Nun muss alles schnell und perfekt gehen. Ein graublaues Tuch bedeckt einen Teil unserer Tänzer – das ist die Asche, zu der radiomultikulti (diesmal wirklich gemeint) verbrannt ist. Doch das Tuch wird weggezogen und das Trillern des Phönix, der darunter zum Vorschein kommt, leitet Musik ein. Fröhlich springen unsere Ukrainer zu ihren Folkloreweisen, machen dann den Flamenco-Tänzern Platz, hinter denen wiederum das Duo aus Bangladesch hervor springt. Am Ende versammeln sich alle zum großen Familienfoto – unter den schützenden Schwingen des multicult-Phönix’.

Nicht nur wir von der Gruppe sind begeistert, auch das Publikum jubelt – und selbst die Jury geht bei der Performance ordentlich mit ab.

Als wir dann an der Tribüne vorbei sind, ist plötzlich alles noch mal anders. Gut war die Stimmung bis jetzt auch schon, Anspannung haben wir keine gespürt – merken jetzt aber, dass sie weg ist und wir noch unbeschwerter tanzen und feiern. Wir sind die Multis! Culties! Was auch immer! Immer mehr Menschen aus dem Publikum stoßen zu uns und machen mit – als der Wagen schließlich »über die Ziellinie« rollt, ist es ein großer fröhlicher Trupp feiernder Menschen. Und genau so war’s gedacht.

Für einen Preis reicht es am Ende nicht, obwohl wir am nächsten Tag bei der Preisverleihung erwartungsvoll an der Eurasia-Bühne beim Straßenfest stehen. Doch mit 98 Punkten belegen wir einen eindrucksvollen siebten Platz von 62 Teilnehmern – nicht übel für unser »erstes Mal« und schon gar nicht, wenn man die Umstände bedenkt, unter denen unser Auftritt zustande kam.

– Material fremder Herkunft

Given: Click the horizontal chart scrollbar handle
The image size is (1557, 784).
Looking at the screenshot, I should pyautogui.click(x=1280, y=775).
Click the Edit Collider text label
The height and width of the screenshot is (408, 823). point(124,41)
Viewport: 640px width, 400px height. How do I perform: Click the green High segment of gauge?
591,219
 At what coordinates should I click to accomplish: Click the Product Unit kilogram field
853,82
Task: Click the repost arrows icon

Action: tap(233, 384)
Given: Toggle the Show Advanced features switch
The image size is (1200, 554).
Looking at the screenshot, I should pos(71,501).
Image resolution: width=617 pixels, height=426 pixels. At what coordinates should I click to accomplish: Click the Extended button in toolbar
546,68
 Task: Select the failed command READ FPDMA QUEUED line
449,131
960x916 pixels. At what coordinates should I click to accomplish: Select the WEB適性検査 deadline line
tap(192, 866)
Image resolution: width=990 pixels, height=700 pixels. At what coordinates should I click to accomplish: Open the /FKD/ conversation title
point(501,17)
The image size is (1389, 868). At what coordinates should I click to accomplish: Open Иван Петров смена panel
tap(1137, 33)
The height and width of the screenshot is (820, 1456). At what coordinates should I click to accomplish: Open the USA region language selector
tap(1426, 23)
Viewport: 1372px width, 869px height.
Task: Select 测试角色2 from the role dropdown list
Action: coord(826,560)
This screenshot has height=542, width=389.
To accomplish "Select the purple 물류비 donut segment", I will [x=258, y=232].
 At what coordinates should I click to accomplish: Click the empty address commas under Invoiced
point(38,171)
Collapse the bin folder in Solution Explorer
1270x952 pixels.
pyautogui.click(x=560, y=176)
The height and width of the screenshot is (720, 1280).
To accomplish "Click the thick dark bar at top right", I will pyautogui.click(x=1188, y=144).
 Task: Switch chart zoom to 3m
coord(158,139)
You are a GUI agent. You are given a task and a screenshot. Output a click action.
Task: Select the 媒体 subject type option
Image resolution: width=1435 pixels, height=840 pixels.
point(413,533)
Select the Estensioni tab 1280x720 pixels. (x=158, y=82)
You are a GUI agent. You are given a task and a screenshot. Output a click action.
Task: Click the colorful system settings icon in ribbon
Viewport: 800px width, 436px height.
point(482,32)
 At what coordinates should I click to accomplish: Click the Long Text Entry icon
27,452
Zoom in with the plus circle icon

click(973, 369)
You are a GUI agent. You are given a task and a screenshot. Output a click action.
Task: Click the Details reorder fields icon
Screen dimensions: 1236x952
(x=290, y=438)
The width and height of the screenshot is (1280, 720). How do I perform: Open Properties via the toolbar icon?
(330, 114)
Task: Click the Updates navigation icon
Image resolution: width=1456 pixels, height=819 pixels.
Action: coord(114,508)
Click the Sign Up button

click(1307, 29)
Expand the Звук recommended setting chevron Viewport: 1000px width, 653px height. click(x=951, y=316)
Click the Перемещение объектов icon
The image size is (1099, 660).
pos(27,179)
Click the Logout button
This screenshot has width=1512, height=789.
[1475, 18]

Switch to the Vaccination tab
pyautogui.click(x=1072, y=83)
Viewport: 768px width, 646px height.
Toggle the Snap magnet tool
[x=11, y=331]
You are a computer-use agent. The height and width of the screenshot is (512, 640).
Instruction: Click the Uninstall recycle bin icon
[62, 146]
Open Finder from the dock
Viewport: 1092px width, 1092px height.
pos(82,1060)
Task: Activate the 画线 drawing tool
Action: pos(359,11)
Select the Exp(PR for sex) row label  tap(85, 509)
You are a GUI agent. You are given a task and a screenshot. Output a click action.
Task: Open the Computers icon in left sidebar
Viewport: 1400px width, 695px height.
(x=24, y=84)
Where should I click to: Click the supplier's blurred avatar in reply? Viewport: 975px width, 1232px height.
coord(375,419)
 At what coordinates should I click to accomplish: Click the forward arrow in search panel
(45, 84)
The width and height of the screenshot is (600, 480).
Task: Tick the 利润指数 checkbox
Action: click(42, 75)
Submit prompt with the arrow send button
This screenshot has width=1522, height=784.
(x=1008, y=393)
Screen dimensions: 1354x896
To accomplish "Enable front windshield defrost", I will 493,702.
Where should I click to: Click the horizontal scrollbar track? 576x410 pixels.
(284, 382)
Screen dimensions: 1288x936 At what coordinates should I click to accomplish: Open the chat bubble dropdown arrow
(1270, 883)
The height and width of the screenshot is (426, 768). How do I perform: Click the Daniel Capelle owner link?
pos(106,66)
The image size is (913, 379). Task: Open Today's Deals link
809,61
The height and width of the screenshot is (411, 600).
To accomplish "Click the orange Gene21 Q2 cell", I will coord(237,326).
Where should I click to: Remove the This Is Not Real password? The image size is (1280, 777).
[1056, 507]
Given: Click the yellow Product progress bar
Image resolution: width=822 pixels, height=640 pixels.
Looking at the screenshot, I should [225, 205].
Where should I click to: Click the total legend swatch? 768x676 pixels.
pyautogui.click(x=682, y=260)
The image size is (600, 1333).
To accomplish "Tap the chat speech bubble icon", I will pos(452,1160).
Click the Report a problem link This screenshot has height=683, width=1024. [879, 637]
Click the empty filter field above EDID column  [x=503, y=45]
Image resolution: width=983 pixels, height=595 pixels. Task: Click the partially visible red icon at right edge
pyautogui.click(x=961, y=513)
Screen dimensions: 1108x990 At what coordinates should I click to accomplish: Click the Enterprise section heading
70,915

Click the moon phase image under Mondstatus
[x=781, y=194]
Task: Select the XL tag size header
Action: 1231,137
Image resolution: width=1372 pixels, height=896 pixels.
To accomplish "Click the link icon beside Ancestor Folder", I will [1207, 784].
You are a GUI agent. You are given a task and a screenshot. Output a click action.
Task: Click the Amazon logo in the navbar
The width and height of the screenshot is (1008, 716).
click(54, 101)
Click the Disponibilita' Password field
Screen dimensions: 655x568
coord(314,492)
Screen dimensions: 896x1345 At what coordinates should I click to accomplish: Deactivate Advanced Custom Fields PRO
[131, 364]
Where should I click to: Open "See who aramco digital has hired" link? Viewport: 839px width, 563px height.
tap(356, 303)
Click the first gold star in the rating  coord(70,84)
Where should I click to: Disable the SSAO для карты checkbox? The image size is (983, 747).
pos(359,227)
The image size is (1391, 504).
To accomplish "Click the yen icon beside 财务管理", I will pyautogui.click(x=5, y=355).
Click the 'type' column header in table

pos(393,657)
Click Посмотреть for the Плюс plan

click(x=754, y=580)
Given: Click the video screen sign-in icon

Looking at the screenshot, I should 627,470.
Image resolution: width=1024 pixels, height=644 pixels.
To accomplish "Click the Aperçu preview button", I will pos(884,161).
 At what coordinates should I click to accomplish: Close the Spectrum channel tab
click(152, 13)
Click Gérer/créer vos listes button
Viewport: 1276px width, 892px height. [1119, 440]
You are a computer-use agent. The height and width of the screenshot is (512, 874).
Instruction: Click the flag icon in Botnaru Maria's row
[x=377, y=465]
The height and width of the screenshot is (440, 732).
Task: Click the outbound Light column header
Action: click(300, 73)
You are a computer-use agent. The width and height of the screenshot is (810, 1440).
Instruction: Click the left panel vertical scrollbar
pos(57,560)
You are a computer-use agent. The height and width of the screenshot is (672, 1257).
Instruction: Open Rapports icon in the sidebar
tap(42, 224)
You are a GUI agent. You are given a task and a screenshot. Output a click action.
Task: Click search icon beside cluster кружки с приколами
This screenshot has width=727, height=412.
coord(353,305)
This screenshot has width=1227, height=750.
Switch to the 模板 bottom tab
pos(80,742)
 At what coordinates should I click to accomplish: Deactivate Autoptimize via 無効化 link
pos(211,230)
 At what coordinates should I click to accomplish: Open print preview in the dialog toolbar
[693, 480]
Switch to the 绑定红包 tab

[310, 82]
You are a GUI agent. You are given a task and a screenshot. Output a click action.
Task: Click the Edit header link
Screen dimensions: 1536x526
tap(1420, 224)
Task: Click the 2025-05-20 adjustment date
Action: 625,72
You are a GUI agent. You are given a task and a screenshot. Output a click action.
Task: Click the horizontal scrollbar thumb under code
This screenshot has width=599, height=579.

Den zweiten Platz belegt übrigens Wagen 48 – Grupo Perú. Und damit bin ich sowieso schon wieder zusätzlich entschädigt.

Fazit: mal wieder ein farbenfroher, fröhlicher und absolut gelungener Karneval der Kulturen, über den ich noch seitenweise schreiben könnte. Mache ich aber nicht und verspreche Euch stattdessen in den nächsten Tagen noch ein paar Fotos!